Financial disclosures: Dr Oquendo receives royalties for use of the Columbia Suicide Severity Rating Scale; has received financial compensation from Pfizer for the safety evaluation of a clinical facility in 2006, unrelated to this study; has received unrestricted educational grants and/or lecture fees from AstraZeneca, Bristol-Myers Squibb, Eli Lilly, Janssen, Otsuka, Pfizer, Sanofi-Aventis, and Shire; and her family owns stock in Bristol-Myers Squibb. Dr Limosin is a member of the speakers/advisory boards for Janssen, Euthérapie, Lundbeck, and Roche. Drs Hoertel, Franco, Wall, Wang, and Blanco have no personal affiliations or financial relationships with any commercial interest to disclose relative to the article.
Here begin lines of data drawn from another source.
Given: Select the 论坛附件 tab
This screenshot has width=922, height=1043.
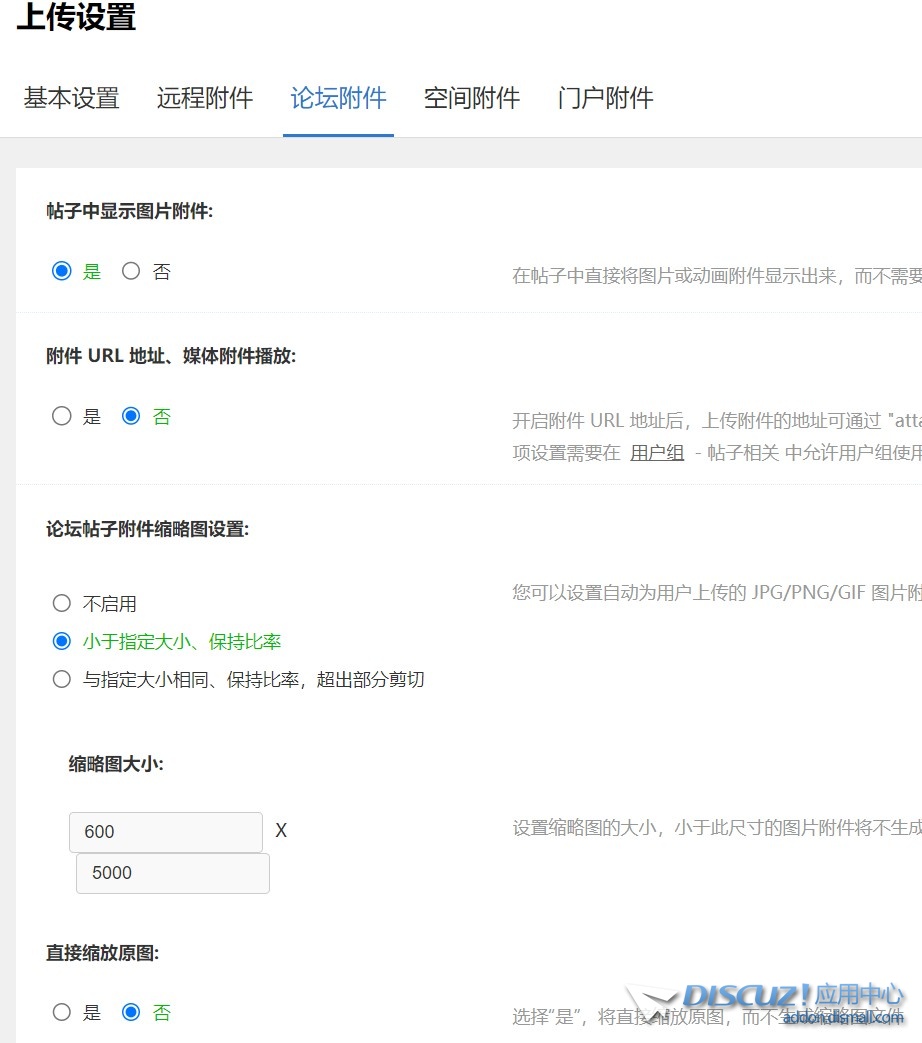Looking at the screenshot, I should point(338,98).
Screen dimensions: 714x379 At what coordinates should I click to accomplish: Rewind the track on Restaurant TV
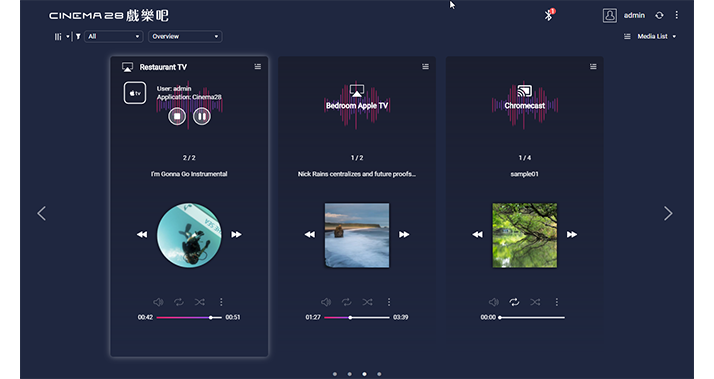click(x=142, y=235)
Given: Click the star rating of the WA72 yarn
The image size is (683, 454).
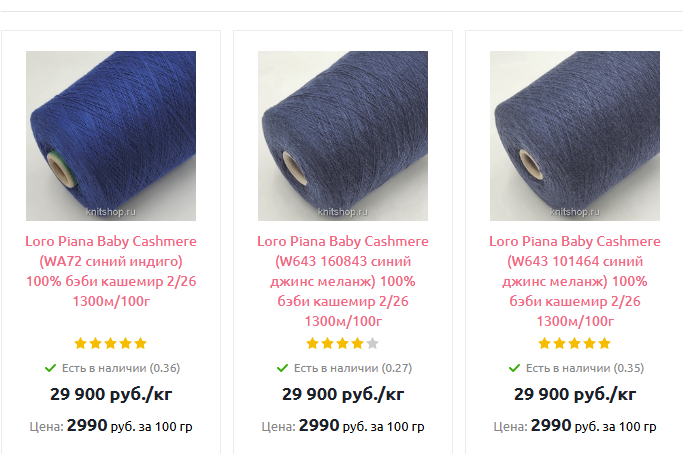Looking at the screenshot, I should [x=110, y=343].
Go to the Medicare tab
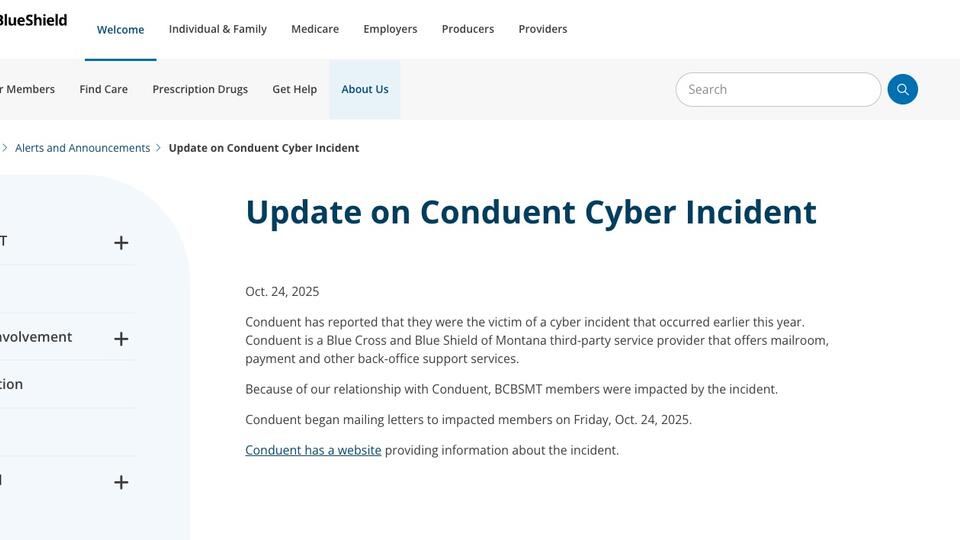The width and height of the screenshot is (960, 540). coord(314,29)
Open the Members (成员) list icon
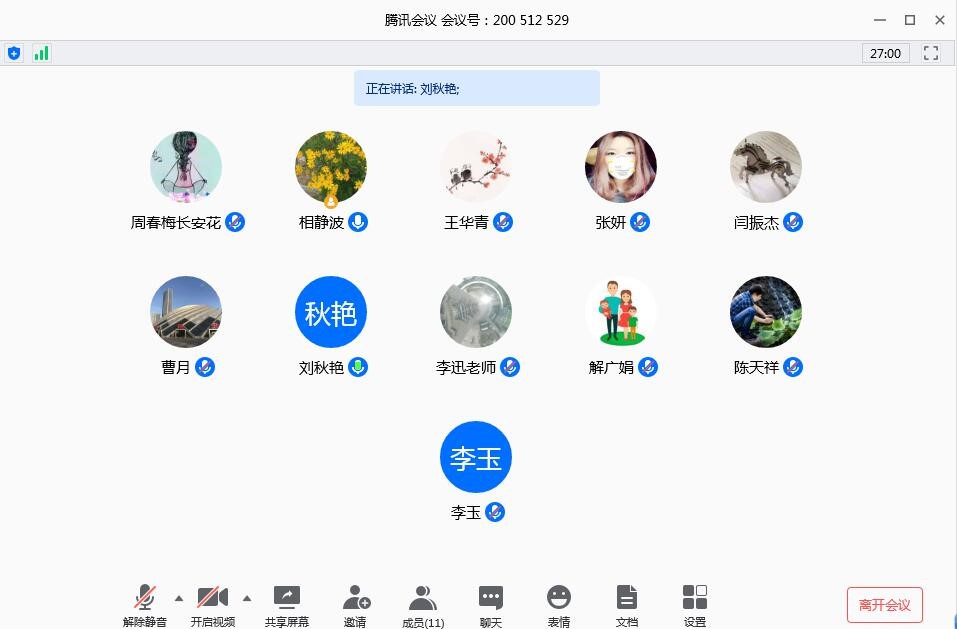 pyautogui.click(x=423, y=598)
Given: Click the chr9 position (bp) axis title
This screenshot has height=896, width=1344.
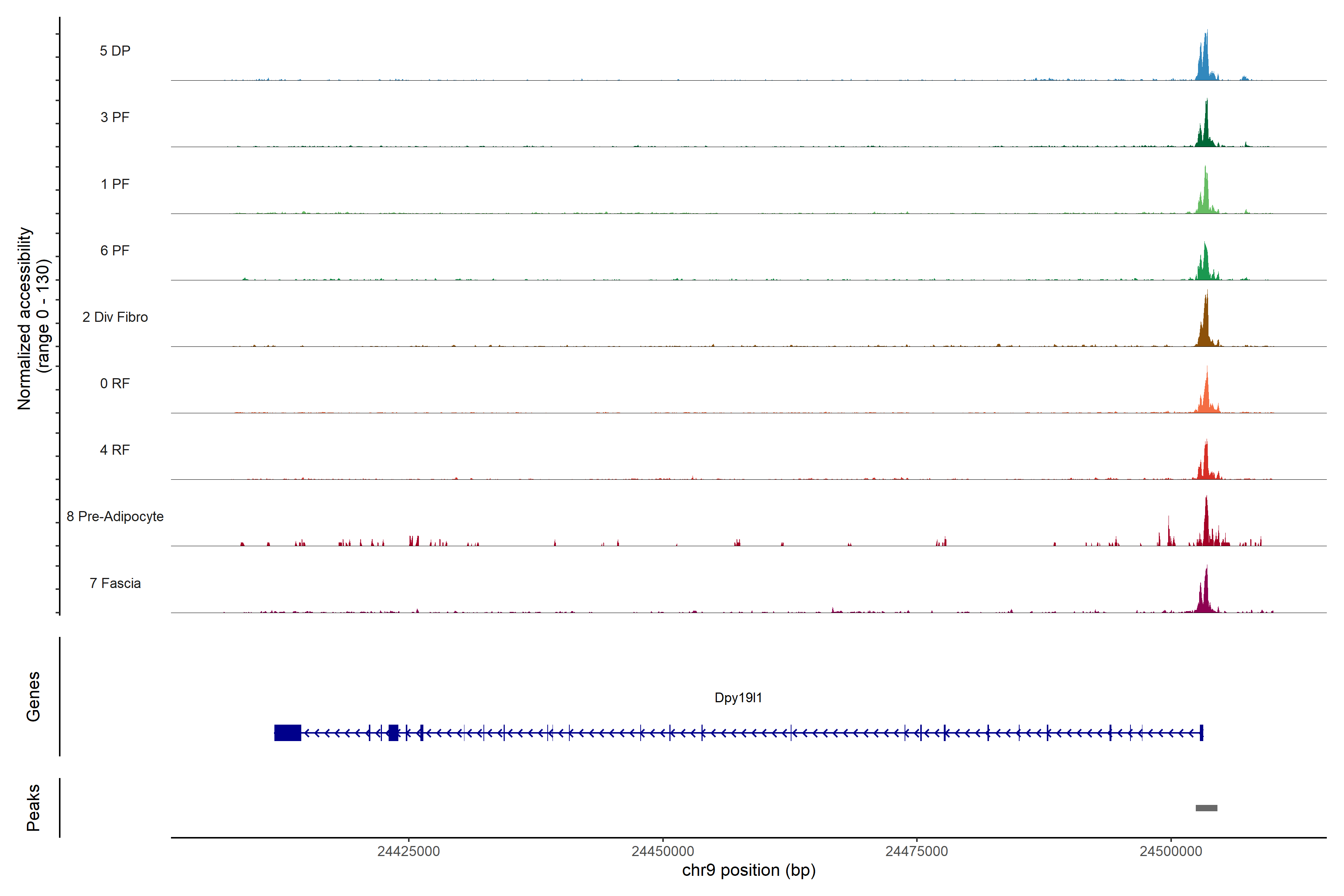Looking at the screenshot, I should tap(749, 870).
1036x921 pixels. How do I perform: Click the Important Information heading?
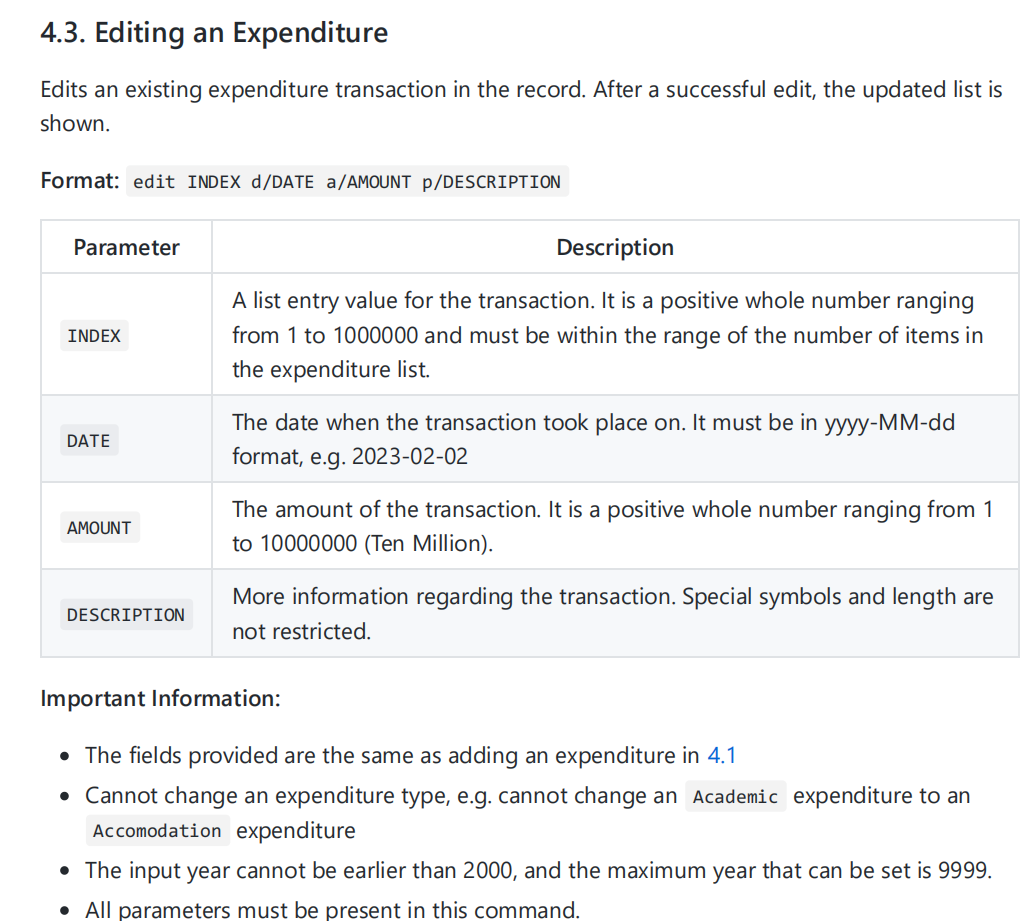tap(161, 698)
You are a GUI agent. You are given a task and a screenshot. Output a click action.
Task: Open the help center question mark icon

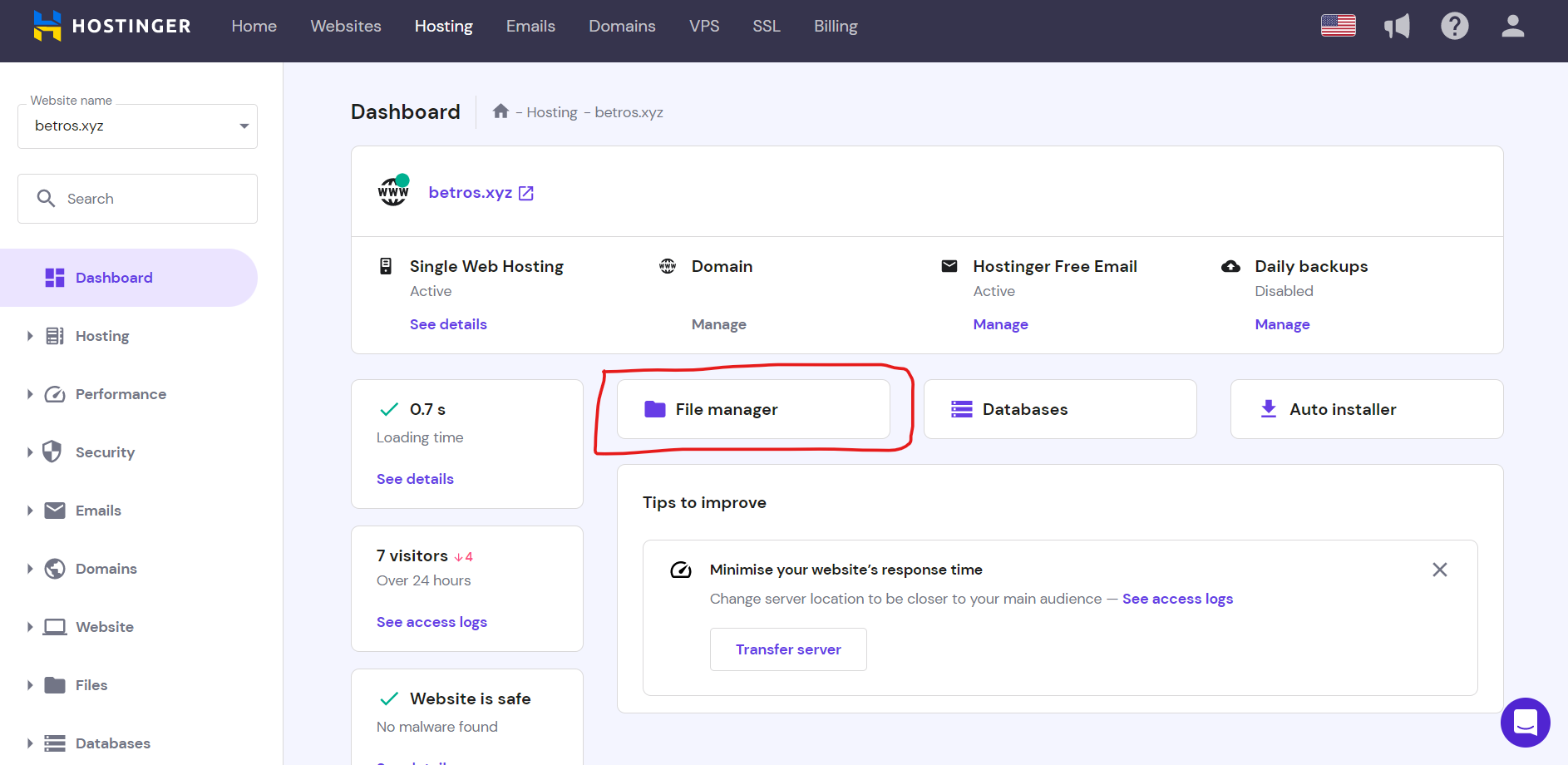pos(1455,26)
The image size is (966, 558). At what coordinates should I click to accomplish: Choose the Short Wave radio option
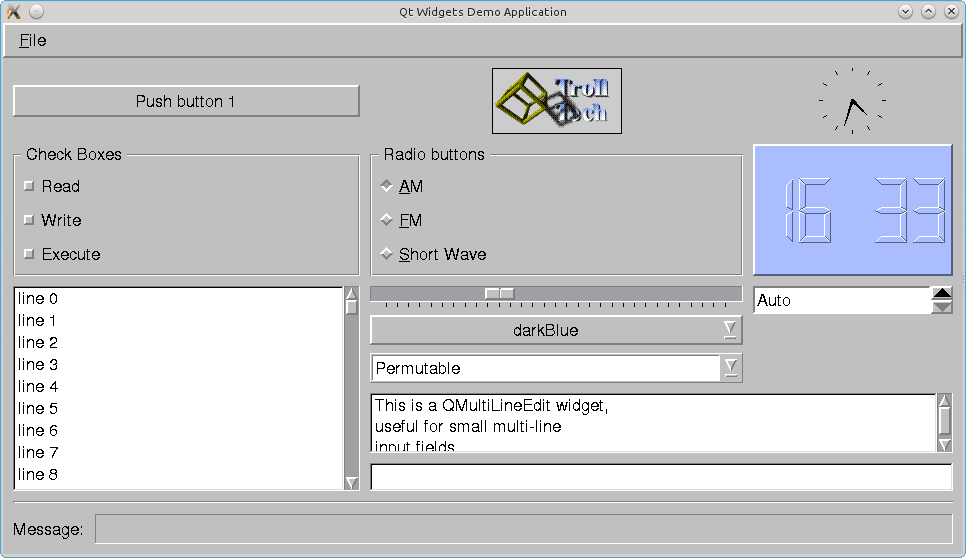point(386,254)
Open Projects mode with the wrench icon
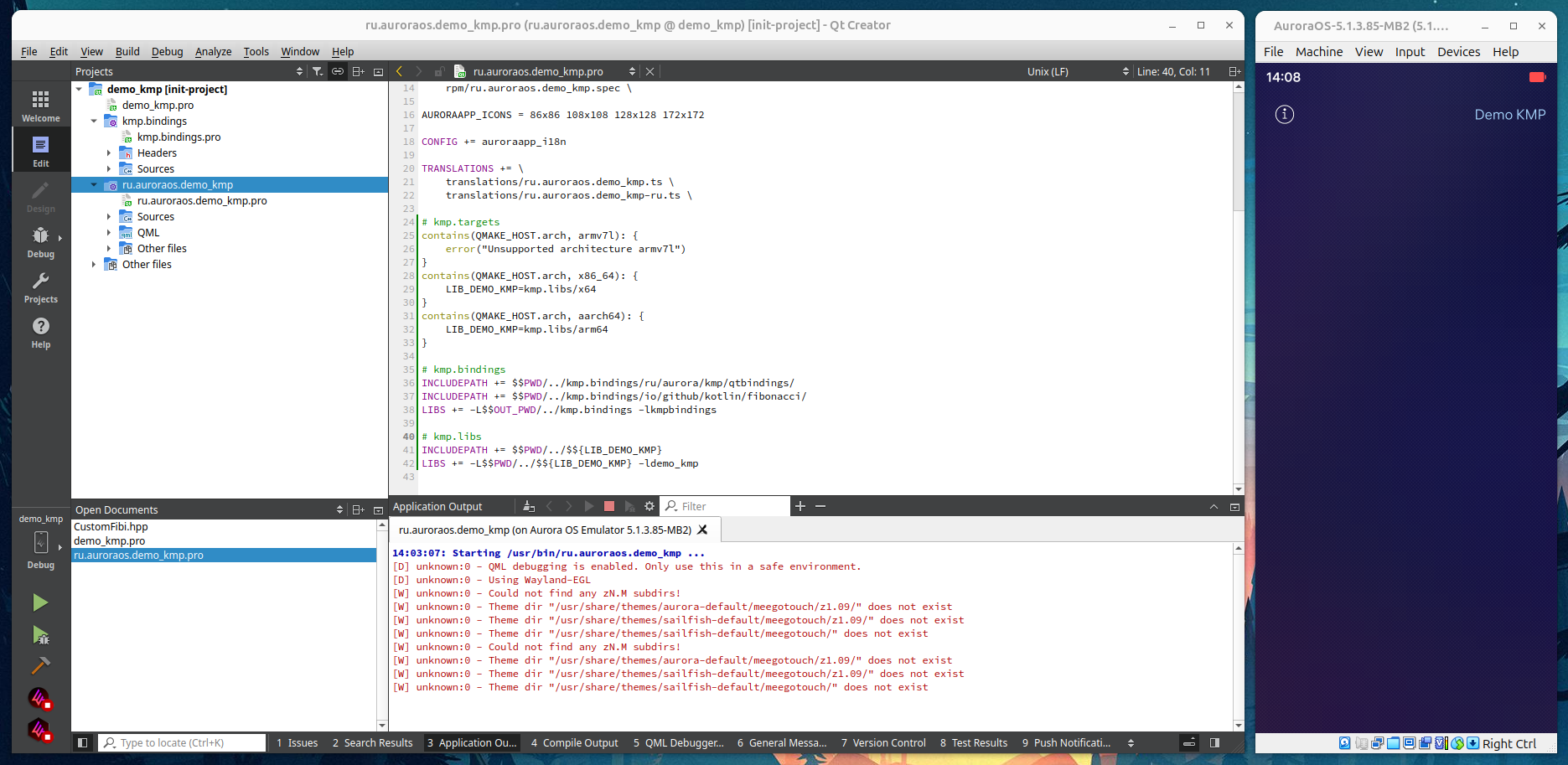The image size is (1568, 765). [40, 287]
Funding/support: Supported by National Institutes of Health grants DA019606, DA023200, MH076051, and MH082773 (Dr Blanco); the New York State Psychiatric Institute (Drs Blanco, Oquendo, and Wall); and a fellowship grant from Public Health Expertise (Dr Hoertel).

Role of the sponsors: The sponsors had no additional role in the design and conduct of the study; collection, management, analysis, and interpretation of the data; and preparation, review, or approval of the manuscript.

Additional information: The original data set for the National Epidemiologic Survey on Alcohol and Related Conditions (NESARC) is available from the National Institute on Alcohol Abuse and Alcoholism (http://www.niaaa.nih.gov).

Supplementary material: Available at PSYCHIATRIST.COM.